[PASSAGE SHOWN]
-.-.-

How to behave more assertively
Anne Wilson SFHEA
Award-winning Women’s Development Trainer | Licensed Springboard trainer | WHEN Facilitator | AGCAS President's Medal 2024 | Leadership & Team Development | Strengths Practitioner | Career Coach | Blogger | Speaker |
In this post I focus on the topic of assertiveness. What it is, why it's important and how you can develop your skills it in.
The key reason preventing many women from communicating directly with others is fear. Fear of conflict, of being rejected, of looking foolish, fear of failure. Yet by not tackling your fears, you're restricting your ability to experience life to the full. Not dealing with situations or people who are causing you problems or making you feel distressed or angry means you suppress your feelings. You may then either bottle them up or express them inappropriately. You can end up short-changing yourself, finding your needs aren't being met.
A definition of assertiveness
Assertiveness is the ability to express yourself clearly and respectfully. It's the balance between standing up for your values and rights, while considering others' feelings and perspectives.
Assertiveness is not a state of being; it's a choice of behaviour. There will be a right time and place to decide when to behave assertively.
Assertiveness sits between Passivity and Aggression on a spectrum and you'll move back and forth along the spectrum each day.
Why behaving assertively can be a challenge
Many women can find direct, open and honest communication uncomfortable or scary. Women have been stereotypically socialised to become peace-makers and resolvers of conflict. Women who are assertive may be labelled as 'aggressive' as opposed to men who may be described as 'direct.'
Opening yourself up to express honestly how you feel and what you want requires a degree of vulnerability. Our reptilian brains aren't always helpful in these instances. Instinctively our amygdala seeks to protect us from danger. Which would be fine if we were facing a genuine 'fight or flight' response from physical danger from a woolly mammoth. But that's unlikely; in most cases it's more likely to be our body's response to a perceived psychological threat. However, we are the one species which has the ability to press 'pause' before we respond to a situation. This ability to pause enables us to consider what we want the outcome of a situation to be, before we take action.
Pausing may mean initially giving yourself some distance from the situation in? order to consider how you choose to respond to it. This will give you time to consider what you want the outcome to be. A gap between a situation and your response to it can help to remove some of the emotion, making it easier to approach it more calmly. It will also make you more receptive to the other person's perspective as you'll be able to listen better.
It's all about context
Assertiveness is contextual. Some women will find some situations straightforward but struggle with others. And you remain a work in progress as far as assertiveness is concerned. There will always be a new scenario that will take you out of your comfort zone.

-.-.-

[MATERIAL SHOWN]
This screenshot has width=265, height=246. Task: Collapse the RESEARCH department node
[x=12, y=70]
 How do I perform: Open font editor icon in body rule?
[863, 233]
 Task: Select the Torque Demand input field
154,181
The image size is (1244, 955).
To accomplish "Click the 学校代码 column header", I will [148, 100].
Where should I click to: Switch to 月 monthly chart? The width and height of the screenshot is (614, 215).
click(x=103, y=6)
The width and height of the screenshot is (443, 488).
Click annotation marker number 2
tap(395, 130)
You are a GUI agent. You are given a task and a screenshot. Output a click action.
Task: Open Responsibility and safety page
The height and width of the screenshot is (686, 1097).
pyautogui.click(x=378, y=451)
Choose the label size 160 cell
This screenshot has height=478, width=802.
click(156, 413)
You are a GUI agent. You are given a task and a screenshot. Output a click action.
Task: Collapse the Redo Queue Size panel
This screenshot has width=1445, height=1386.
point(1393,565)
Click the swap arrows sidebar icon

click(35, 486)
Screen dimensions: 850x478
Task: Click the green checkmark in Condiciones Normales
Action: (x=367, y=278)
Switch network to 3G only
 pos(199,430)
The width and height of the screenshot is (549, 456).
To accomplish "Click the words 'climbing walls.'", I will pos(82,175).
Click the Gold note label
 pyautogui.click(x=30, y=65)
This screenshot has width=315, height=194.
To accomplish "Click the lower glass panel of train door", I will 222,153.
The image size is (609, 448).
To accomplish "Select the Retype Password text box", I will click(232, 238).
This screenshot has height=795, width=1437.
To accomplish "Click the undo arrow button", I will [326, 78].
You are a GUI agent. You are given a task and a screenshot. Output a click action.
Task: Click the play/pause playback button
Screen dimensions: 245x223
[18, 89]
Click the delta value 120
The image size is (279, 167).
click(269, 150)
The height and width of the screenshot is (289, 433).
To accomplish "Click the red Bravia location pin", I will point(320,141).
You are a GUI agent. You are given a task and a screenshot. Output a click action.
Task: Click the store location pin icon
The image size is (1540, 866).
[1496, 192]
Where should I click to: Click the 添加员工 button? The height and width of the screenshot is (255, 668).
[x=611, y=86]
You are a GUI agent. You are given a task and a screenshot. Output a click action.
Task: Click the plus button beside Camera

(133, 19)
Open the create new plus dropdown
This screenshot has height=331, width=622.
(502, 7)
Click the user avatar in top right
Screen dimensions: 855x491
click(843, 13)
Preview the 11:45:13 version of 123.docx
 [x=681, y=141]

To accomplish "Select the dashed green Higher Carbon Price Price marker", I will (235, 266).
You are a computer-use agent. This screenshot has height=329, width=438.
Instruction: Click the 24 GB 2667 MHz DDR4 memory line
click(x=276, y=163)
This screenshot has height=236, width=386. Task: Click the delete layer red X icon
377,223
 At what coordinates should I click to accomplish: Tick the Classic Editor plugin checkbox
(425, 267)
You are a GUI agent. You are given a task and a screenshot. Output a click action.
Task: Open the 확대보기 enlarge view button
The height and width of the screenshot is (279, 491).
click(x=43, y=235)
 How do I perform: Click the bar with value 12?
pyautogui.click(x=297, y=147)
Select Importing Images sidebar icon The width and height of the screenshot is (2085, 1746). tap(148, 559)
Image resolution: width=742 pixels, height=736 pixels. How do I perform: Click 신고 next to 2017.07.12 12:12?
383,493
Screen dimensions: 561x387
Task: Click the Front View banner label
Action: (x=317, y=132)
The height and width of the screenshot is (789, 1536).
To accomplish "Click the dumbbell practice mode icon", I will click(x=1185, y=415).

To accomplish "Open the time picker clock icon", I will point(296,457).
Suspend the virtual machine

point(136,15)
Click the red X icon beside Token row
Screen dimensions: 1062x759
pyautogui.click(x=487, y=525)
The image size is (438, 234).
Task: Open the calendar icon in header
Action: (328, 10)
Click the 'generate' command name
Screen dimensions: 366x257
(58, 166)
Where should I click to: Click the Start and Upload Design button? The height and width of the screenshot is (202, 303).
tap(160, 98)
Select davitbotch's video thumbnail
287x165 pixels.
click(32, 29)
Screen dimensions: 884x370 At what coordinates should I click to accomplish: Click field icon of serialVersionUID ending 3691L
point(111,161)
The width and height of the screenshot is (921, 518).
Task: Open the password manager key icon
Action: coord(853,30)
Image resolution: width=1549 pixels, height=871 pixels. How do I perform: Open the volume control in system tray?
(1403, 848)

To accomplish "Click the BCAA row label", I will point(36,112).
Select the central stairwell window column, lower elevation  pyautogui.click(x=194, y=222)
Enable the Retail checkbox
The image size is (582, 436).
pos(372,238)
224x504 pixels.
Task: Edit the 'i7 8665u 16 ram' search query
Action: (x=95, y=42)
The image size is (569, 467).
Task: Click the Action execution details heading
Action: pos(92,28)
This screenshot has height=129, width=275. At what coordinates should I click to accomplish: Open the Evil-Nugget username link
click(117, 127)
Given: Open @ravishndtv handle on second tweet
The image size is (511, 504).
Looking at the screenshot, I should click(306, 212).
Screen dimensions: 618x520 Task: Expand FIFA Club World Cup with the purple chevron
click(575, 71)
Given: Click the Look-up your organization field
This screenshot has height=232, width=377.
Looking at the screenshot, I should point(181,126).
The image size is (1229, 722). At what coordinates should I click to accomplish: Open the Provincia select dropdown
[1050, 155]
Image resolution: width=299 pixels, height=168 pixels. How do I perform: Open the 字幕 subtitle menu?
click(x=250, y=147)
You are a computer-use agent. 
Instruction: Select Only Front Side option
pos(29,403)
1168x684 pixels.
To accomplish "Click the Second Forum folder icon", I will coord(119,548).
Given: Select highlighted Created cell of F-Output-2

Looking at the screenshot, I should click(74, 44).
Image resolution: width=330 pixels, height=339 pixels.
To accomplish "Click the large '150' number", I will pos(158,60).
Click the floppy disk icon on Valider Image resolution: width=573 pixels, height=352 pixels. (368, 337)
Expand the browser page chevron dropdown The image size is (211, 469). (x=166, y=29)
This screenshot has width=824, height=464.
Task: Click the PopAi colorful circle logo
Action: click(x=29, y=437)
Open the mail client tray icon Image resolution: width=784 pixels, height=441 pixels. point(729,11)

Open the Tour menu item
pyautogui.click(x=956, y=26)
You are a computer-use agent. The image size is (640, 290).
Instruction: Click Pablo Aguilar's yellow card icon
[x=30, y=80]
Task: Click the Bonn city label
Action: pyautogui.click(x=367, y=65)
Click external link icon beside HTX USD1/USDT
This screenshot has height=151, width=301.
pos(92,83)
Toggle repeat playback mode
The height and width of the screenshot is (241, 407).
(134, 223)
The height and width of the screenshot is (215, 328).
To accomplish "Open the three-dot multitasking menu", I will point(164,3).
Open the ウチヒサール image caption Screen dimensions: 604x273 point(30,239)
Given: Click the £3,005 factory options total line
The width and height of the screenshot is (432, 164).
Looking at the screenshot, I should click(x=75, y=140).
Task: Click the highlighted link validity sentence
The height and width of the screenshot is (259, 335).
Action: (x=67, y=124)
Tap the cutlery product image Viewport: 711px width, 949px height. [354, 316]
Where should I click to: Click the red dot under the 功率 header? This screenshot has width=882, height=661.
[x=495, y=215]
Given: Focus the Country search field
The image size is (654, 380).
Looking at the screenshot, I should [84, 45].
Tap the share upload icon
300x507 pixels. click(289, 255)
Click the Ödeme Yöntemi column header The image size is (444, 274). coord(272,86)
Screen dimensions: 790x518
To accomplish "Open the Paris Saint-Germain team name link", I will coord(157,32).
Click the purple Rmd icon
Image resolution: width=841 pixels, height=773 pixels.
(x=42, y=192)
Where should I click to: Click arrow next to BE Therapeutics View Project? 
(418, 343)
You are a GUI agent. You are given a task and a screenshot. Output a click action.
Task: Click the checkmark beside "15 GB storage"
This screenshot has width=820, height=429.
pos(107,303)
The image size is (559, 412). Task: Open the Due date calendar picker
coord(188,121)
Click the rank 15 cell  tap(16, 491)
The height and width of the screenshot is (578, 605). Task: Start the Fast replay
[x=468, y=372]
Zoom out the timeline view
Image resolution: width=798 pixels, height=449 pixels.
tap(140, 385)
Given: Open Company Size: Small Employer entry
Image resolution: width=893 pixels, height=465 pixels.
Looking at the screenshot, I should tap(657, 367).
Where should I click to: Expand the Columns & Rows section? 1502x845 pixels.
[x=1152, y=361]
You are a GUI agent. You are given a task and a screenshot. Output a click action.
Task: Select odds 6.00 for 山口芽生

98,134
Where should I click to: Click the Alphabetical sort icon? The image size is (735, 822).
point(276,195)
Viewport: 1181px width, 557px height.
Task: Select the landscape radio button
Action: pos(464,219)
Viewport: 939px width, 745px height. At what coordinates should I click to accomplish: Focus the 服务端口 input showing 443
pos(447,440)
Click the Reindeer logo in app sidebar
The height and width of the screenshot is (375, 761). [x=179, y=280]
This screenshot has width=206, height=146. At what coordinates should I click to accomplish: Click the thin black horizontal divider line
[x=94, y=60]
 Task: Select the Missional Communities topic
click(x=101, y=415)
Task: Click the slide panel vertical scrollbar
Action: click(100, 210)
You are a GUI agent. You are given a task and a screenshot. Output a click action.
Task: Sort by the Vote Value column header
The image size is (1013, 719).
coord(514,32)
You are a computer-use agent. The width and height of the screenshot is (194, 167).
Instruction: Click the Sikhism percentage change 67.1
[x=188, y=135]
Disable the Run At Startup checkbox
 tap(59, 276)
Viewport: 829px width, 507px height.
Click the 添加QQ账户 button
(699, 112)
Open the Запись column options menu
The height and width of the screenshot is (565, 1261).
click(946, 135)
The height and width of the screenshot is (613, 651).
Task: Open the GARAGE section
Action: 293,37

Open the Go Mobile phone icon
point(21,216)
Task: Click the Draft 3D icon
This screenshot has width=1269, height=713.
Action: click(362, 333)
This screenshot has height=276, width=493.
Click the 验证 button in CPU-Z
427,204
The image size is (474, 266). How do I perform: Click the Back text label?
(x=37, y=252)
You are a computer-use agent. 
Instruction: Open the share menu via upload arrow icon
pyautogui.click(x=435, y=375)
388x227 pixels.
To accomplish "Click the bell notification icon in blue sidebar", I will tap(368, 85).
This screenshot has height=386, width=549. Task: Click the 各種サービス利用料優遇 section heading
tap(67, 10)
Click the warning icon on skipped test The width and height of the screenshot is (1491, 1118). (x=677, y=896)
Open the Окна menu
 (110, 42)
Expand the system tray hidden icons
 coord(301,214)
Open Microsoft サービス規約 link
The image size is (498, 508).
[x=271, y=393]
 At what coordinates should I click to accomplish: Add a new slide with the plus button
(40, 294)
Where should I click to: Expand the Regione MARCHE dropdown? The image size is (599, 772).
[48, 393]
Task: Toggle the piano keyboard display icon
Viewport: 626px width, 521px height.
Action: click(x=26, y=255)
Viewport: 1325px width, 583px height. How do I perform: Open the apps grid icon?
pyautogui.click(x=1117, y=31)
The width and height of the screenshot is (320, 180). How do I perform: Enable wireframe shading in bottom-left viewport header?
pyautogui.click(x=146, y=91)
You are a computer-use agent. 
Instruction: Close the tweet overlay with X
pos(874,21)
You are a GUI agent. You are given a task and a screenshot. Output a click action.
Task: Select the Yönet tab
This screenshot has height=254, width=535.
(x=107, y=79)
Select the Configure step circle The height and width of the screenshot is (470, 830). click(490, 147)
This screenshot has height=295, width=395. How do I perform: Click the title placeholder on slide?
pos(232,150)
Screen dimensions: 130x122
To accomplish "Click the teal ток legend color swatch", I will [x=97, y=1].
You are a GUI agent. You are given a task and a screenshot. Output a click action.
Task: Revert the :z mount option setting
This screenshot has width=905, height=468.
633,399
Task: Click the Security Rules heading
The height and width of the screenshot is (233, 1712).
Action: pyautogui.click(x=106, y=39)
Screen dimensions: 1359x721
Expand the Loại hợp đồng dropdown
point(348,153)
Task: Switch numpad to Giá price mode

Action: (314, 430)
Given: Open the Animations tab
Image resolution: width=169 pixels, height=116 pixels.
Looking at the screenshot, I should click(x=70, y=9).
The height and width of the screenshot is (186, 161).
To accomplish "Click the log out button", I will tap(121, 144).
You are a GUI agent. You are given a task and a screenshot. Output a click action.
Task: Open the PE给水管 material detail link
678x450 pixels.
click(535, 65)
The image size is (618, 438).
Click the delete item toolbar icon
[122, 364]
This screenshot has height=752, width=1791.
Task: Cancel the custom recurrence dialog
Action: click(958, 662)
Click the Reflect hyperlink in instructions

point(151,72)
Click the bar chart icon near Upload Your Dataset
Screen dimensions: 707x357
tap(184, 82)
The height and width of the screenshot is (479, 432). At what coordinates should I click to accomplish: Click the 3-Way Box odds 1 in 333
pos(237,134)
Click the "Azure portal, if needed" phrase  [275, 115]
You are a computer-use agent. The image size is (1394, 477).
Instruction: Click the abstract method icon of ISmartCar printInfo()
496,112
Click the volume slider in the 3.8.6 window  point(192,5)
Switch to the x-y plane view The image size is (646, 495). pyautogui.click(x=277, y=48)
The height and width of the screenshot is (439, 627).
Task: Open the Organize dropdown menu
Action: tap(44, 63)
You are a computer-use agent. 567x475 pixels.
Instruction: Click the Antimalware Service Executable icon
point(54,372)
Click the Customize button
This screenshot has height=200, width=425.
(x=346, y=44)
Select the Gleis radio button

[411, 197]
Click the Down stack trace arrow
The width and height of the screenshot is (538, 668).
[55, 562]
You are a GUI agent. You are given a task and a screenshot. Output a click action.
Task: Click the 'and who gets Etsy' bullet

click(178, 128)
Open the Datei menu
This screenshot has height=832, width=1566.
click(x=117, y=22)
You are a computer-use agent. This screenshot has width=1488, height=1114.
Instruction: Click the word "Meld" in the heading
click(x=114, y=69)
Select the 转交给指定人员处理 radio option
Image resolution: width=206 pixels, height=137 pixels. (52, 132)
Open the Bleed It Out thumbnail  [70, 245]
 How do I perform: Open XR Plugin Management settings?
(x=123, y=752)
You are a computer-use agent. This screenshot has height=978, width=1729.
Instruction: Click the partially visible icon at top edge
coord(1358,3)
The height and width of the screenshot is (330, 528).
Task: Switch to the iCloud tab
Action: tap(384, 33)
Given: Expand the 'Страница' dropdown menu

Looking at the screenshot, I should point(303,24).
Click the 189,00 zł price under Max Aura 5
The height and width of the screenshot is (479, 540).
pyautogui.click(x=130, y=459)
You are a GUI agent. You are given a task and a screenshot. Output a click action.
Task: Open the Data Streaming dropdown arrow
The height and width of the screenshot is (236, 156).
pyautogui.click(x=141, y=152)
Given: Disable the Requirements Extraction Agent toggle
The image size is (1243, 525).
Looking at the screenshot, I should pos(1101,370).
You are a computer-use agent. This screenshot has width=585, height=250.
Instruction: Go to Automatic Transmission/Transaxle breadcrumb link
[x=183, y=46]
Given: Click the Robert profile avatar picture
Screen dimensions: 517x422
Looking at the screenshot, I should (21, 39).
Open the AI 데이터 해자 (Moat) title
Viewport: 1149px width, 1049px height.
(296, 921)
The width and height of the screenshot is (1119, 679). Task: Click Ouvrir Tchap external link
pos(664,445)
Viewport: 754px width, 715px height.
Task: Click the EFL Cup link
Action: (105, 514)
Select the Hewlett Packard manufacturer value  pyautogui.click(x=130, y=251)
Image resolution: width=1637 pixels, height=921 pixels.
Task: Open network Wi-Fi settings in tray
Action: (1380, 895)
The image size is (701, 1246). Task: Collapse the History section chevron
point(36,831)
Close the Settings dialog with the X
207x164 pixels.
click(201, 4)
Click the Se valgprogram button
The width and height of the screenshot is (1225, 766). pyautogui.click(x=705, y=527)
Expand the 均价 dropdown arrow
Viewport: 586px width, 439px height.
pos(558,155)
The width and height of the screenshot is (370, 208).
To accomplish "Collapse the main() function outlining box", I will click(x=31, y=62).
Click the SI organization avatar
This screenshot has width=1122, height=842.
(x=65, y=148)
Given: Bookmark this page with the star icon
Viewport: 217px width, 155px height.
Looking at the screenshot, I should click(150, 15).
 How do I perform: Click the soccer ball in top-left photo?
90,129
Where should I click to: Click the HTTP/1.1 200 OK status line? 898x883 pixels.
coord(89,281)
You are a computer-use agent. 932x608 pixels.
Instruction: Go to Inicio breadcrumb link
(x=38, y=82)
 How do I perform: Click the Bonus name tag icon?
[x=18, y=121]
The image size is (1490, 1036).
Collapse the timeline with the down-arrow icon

-.-.-

[THE PROBLEM] Retype the part of the article on assertiveness between "Pausing may mean" and "to listen better.", inclusive.

[PROBLEM SOLUTION]
Pausing may mean initially giving yourself some distance from the situation in? order to consider how you choose to respond to it. This will give you time to consider what you want the outcome to be. A gap between a situation and your response to it can help to remove some of the emotion, making it easier to approach it more calmly. It will also make you more receptive to the other person's perspective as you'll be able to listen better.